● **About this exercise**
Wherever "Select" occurs in the entries, copy the line that holds it.

● **Data records**
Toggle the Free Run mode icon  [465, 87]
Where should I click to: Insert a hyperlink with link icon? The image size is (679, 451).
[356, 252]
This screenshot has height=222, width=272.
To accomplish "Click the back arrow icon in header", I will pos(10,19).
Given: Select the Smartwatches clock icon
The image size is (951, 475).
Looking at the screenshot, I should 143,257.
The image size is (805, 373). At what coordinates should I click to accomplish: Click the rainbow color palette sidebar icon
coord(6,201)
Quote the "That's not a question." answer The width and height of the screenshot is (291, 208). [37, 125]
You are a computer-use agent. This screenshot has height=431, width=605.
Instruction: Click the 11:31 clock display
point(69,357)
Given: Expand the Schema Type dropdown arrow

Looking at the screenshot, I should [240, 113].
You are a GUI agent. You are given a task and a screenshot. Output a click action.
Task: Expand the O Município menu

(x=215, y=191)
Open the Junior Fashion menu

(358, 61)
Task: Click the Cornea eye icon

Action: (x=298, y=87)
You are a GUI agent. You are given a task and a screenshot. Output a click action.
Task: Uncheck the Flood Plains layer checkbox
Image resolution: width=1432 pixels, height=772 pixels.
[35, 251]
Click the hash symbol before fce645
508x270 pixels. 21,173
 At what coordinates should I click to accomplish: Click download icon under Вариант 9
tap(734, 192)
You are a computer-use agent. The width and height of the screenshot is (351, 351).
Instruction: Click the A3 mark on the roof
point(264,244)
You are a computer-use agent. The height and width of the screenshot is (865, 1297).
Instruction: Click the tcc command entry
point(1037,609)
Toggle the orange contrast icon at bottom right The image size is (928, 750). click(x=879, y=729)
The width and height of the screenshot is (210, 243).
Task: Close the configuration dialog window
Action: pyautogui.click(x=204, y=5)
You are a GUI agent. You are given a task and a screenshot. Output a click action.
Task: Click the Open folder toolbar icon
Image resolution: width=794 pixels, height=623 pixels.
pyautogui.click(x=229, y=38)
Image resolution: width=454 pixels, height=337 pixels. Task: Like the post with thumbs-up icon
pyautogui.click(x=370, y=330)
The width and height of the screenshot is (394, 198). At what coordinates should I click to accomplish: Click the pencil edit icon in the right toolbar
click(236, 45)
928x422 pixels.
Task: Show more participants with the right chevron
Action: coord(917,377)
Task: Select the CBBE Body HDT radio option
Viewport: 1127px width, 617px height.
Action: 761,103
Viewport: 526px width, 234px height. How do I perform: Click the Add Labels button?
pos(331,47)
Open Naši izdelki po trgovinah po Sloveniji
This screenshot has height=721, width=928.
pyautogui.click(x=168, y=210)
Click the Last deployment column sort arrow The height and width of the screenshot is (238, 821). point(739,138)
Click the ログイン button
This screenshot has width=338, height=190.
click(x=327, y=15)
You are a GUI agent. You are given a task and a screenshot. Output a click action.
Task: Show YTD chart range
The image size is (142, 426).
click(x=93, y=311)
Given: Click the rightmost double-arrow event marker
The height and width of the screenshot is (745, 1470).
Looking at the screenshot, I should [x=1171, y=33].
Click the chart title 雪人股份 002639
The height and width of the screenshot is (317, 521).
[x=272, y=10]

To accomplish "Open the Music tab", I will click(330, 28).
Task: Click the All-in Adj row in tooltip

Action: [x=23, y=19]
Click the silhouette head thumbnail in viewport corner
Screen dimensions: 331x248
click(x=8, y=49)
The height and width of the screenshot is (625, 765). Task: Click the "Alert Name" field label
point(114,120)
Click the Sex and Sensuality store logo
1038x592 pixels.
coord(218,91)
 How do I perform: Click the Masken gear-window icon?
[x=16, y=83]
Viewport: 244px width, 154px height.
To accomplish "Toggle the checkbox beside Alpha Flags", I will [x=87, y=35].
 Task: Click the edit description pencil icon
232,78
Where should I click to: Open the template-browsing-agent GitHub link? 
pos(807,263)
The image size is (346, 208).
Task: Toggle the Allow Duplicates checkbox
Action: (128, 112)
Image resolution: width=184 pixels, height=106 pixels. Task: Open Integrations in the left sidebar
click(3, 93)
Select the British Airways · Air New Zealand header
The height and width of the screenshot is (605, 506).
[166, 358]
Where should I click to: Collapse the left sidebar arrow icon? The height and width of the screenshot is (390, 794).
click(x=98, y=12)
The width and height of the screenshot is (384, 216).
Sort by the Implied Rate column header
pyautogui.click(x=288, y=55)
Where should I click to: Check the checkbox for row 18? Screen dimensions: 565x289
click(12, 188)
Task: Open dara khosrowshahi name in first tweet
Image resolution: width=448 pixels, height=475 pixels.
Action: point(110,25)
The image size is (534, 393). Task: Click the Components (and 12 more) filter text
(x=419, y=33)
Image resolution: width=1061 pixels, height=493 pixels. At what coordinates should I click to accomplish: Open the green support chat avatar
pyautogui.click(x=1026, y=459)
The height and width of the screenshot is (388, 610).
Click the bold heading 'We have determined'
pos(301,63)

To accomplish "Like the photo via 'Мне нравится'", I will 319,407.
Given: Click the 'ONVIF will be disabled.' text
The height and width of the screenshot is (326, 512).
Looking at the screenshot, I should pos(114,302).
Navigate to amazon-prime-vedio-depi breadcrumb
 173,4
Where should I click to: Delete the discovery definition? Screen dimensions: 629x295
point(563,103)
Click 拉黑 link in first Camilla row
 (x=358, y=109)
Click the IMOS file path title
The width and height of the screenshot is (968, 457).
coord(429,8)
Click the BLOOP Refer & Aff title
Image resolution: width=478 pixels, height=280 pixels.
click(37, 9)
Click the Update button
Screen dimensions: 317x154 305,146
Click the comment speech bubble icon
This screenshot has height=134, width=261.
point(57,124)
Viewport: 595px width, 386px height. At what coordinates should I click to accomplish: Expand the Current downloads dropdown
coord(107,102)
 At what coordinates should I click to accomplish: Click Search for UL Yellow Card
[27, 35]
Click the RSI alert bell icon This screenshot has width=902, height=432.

● **Task response**
Given: Select the Smartwatches clock icon
Task: Select the CBBE Body HDT radio option
Select the British Airways · Air New Zealand header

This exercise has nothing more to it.